Where I'm From | Teen Ink

Where I'm From

February 9, 2016
By _Yellow_Rose_ GOLD, Hartland, Wisconsin
_Yellow_Rose_ GOLD, Hartland, Wisconsin
16 articles 0 photos 0 comments


   Bright frilly shirts, long flowing skirts, flower topped sandals I hated giving up for boots in winter.
                            Long Native American dark brown hair tied into braids.
                 Big brown eyes that earn compliments, never understanding why.

                                                 This is who I am.
                                            This is where I am from.
                                                     I am Sonja. 

                  I am from Grandma’s flourishing, pink, red, and white tulip garden,
  the imaginary fairy garden my childish mind created as I swung from my rope bound red swing,
                 I am the flower child my Woodstock era parents brought into this world.
                            
                          I am from melodic brass instruments I heard as a child,
                 the booming symphonies I watched big brother play trombone in,
                                         I am the musician I dreamt of.

                         I am from the lonely, isolated, melancholy homeschooling,
                              the fright felt in the crowded public school hallways,
                              I am the “normal” person I dreamt of being.
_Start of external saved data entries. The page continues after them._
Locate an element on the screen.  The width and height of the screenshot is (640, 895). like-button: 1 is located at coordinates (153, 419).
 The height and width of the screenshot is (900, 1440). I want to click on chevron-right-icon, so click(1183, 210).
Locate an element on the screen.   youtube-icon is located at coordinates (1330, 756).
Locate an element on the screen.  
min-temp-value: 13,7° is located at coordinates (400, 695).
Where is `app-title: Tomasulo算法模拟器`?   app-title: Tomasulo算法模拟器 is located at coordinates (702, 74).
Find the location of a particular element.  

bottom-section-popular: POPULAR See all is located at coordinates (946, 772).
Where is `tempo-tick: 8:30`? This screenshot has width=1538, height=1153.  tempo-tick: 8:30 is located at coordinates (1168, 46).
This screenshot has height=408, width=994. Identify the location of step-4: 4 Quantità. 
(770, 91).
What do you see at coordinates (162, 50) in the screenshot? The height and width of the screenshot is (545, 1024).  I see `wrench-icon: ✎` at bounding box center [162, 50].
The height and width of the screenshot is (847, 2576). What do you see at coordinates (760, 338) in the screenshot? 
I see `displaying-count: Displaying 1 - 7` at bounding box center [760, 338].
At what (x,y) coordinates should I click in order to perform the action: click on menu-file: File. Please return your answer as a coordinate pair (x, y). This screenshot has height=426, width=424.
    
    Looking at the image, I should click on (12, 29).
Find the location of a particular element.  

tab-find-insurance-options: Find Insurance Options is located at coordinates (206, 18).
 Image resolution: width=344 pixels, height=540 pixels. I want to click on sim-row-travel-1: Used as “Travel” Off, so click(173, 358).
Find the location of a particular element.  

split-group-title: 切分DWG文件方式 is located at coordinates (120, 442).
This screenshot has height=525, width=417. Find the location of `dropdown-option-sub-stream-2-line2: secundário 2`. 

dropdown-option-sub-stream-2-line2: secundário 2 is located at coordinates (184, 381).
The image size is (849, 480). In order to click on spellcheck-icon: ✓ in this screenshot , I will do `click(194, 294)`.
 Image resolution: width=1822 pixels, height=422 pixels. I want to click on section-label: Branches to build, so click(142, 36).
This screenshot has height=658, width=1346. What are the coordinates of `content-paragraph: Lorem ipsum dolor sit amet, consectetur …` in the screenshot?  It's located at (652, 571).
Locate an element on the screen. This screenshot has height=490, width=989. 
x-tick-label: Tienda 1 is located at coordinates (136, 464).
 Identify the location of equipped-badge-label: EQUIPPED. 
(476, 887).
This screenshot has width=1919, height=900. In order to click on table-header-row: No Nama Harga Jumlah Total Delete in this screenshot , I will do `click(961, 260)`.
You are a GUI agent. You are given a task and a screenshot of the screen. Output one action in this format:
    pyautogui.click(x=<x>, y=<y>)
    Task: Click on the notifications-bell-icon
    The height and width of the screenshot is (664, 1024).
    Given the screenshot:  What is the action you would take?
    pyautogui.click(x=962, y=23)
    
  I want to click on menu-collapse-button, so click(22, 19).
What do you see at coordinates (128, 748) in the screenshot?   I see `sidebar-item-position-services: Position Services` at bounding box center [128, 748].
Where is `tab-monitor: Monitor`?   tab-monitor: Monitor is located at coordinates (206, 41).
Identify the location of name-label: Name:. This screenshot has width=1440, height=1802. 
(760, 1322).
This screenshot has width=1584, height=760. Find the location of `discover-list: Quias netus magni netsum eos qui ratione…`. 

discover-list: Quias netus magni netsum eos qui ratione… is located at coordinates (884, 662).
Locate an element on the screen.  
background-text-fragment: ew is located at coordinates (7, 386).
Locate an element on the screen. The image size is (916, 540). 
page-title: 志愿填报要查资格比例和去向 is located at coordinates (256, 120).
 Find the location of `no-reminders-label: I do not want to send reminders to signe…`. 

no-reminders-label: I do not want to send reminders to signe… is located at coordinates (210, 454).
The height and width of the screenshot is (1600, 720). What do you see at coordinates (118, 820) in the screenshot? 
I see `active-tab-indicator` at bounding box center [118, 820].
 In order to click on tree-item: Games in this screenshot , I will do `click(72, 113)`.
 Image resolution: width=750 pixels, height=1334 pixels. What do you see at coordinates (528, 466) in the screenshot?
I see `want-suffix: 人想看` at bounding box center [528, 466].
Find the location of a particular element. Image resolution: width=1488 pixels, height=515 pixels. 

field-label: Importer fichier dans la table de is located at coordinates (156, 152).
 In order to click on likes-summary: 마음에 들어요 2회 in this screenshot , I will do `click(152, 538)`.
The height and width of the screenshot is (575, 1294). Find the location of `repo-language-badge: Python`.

                                          I am from the eating disorder,
              the tears standing on the old bathroom scale seeing false images in the mirror,
                   I am the girl who overcame an acidic, catastrophic, fatal addiction.

                                   I am from the mind crippling alzheimer's,
                       Mother’s frustrated tears and her mentally unstable father,
                           I am the granddaughter who lost her last grandparent.

                                     I am from father’s terminal illness,
           the watching daddy’s face get paler, his body more feeble and not understanding why,
                 I am the daughter weeping over the collapsing end of her father’s life.

                                  I am from newborn nieces and nephews,
             watching them grow from chubby cheeked infants to intelligent young adults,
                                                    I am auntie Sonja.

                                     I am from the honors choir audition,
                    the screaming joy when was accepted and the fear after,
                                                  I am accomplished.

                                             I am from the family home,
          the “Good Mornin’ Sunshine” and “Smile Darlin’, the whole world will smile with you.”,
                                                       I am loved.

                       Dark oversized sweaters, skinny jeans, sandals year round.
                       Long Native American dark brown hair swung off to one side.
                         Big brown eyes that earn compliments, I understand why.

                                                  This is who I am
                                            This is where I am from.
                                                     I am Sonja.